What i don't understand: If i have finished training and start predicting on a random point on the curve, how can the RNN predict anything? The memory it has is from the training data and maybe we stopped training when the curve was going up, but now we are predicting somewhere where it goes down. Is the RNN able to adjust its memory during prediction? So we could let it run for say 10 timesteps by using the available data and afterwards it can start using the predictions as input again?

If the question is unclear feel free to tell me and I will try to make it clearer.

ps: I asked the same question on reddit but haven't gotten an answer so far.

## 3 Answers

Usually, we start off each sequence with a special input. This will allow the RNN to initialize it's memory cells. Then, it can generate as many new samples as you want starting from the start state.
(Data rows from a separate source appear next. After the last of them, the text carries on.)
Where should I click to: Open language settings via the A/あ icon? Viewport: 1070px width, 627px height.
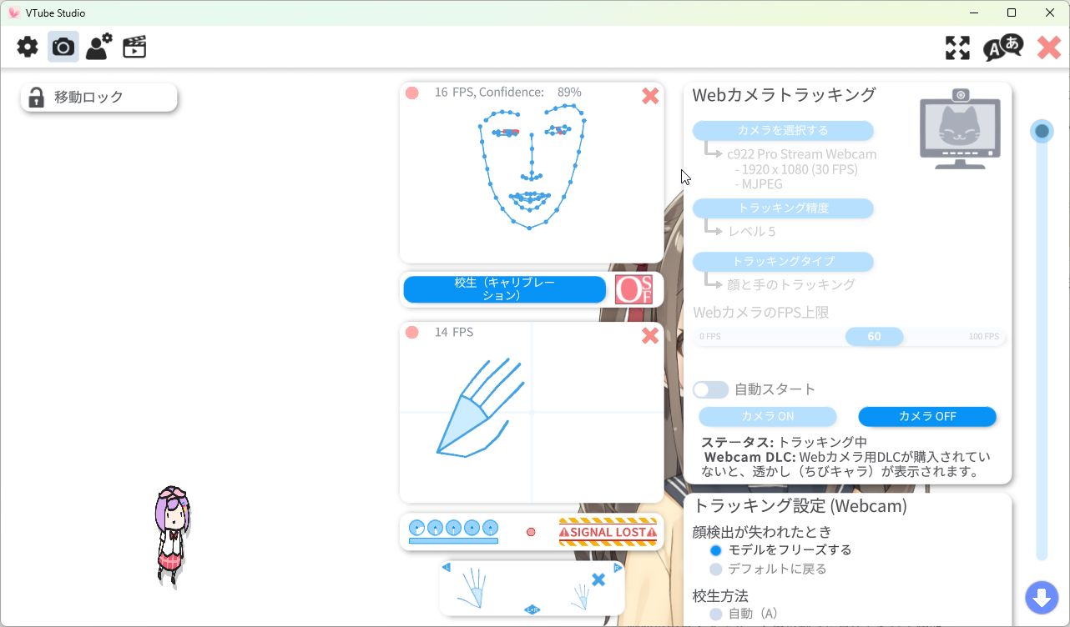1004,48
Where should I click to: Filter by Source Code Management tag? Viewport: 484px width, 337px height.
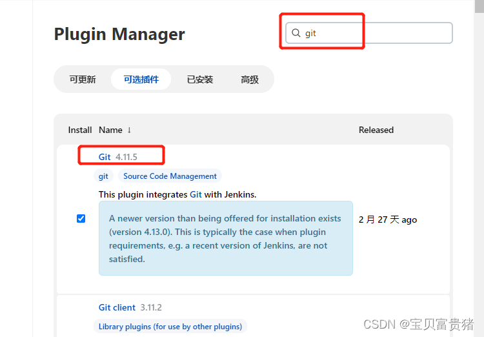tap(170, 176)
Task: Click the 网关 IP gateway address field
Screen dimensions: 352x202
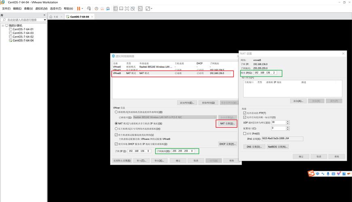Action: point(265,73)
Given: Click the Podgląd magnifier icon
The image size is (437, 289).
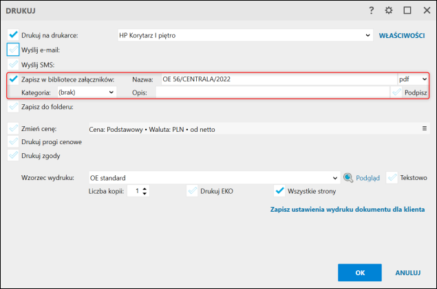Looking at the screenshot, I should pos(349,177).
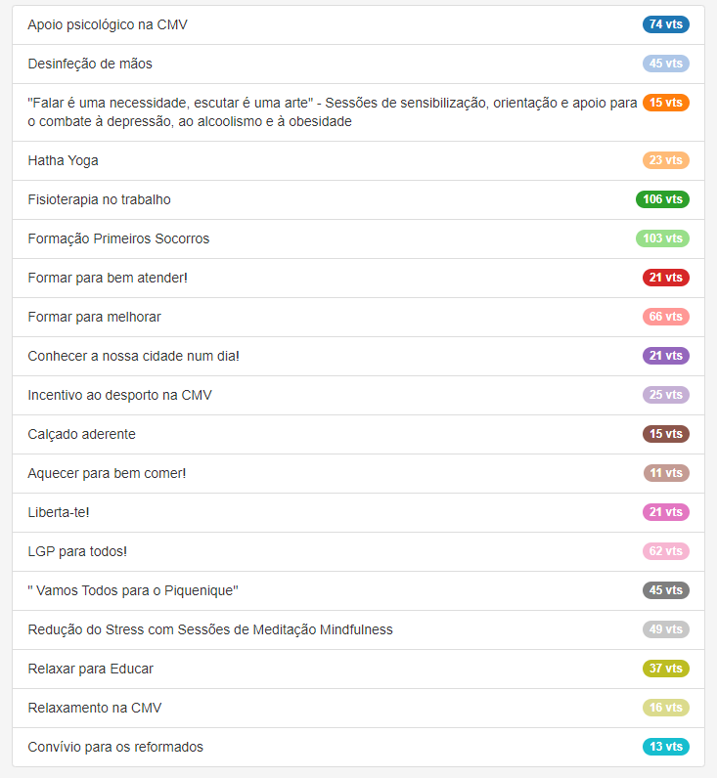
Task: Open the Formar para bem atender! item
Action: 108,278
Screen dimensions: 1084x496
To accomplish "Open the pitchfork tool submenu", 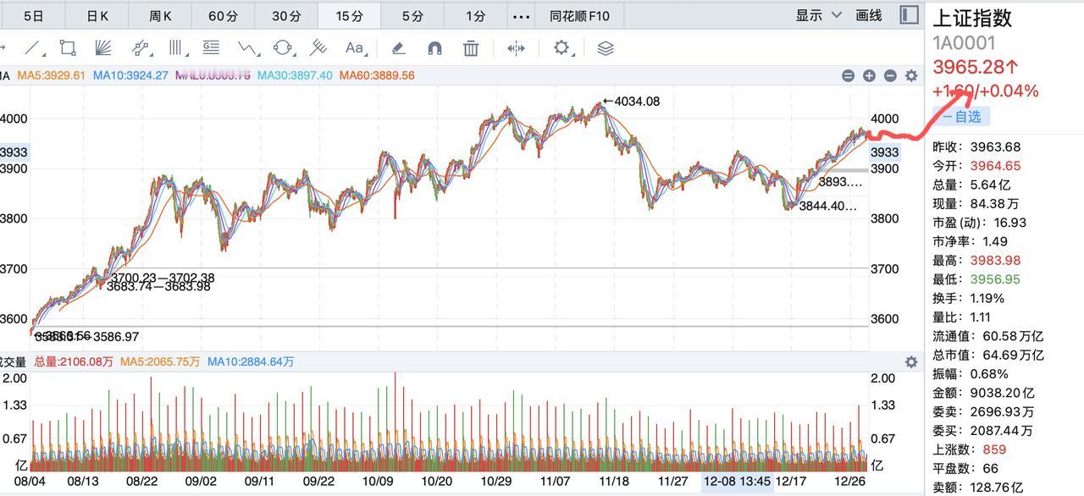I will point(318,48).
The memory cells do not carry over from training time to test time. The model learns the properties of the training data and encodes it into the parameters of the RNN, not the memory.

You feed the model a sequence of inputs at test time and let it finish it, rather than just one input. Take for example a model trained on text. If you just give it the letter "t", the next letter could really be almost anything. But if you give it the letters "this pie is goo" it will be likely to predict the next letter being "d". And the same goes with a curve.

Yes, you should refeed the predictions if you want to predict further into the future. However, with a one delay only model you'll never be able to detect/predict ups and downs. This is because a NN with only one input is simply a logistic regression (if you use sigmoid) and therefore is a linear model, so predictions will either go up, down or straight. You'll need at least two inputs if you want your NN to detect ups and downs, because then maybe up-down predicts down again, down down predicts up and so on. I'm simplifying here, but I hope you get the picture.